In 1971, a group of advisers close to Richard Nixon decided to go after people they considered opponents of that Republican president. The people whose names made it onto that “opponents’ list” were targeted for retribution in much the same way that the Bush administration went after Wilson. As Nixon White House counsel John Dean said at the time, “We can use the available federal machinery to screw our political enemies.” And, in fact, Nixon’s henchmen tried to use the Internal Revenue Service to do just that.

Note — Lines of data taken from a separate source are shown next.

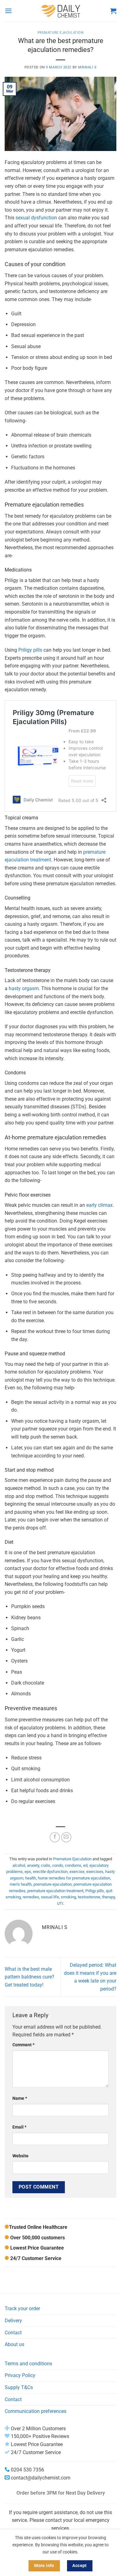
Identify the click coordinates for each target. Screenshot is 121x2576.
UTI (60, 1903)
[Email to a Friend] (66, 1837)
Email (19, 2127)
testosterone (89, 1897)
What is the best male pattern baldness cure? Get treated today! (29, 1977)
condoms (73, 1865)
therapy (108, 1897)
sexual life (50, 1897)
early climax (99, 1205)
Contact (13, 2333)
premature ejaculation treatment (55, 1890)
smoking (68, 1897)
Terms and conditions (28, 2364)
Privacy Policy (20, 2375)
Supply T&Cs (19, 2387)
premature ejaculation (53, 1884)
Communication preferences (35, 2411)
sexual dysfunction (36, 218)
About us (14, 2344)
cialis (45, 1865)
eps (28, 1871)
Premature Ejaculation (61, 33)
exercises (94, 1871)
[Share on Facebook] (55, 1837)
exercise (76, 1871)
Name (19, 2098)
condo (57, 1865)
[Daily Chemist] (61, 11)
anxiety (33, 1865)
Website (20, 2156)
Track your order (22, 2308)
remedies (31, 1897)
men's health (21, 1884)
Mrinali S (87, 67)
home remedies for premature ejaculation (74, 1878)
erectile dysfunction (50, 1871)
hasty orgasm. (24, 988)
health (30, 1878)
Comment (23, 2044)
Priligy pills (30, 650)
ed (85, 1865)
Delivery (13, 2321)
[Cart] (113, 11)
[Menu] (8, 10)
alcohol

Bush’s minions took a similar road. They used information secretly gained from the CIA to strike at one of Bush’s “enemies” - and to publicly use the president’s press secretary to deny any role in this act of retribution.

When the House Judiciary Committee voted to impeach Nixon in 1974 (he resigned before the full House could vote on the resolution), it accused him of, among other things, trying to misuse the IRS to attack his enemies - and using his subordinates to make “false or misleading public statements for the purpose of deceiving the people of the United States” about the White House involvement.

While there is still little evidence to suggest that Bush was knowingly involved in this coverup, the evidence against Cheney is piling up. It came out during Libby’s trial that the vice president authorized him to leak Plame Wilson’s identity to journalists. And now we hear from McClellan that Cheney duped him into telling other reporters that the White House didn’t have its hands in this matter. This trail of lies and deception has put Cheney on the same path that led to Nixon’s impeachment. And it may yet cause the vice president to tumble into the same political abyss.

DeWayne Wickham writes on Tuesdays for USA TODAY.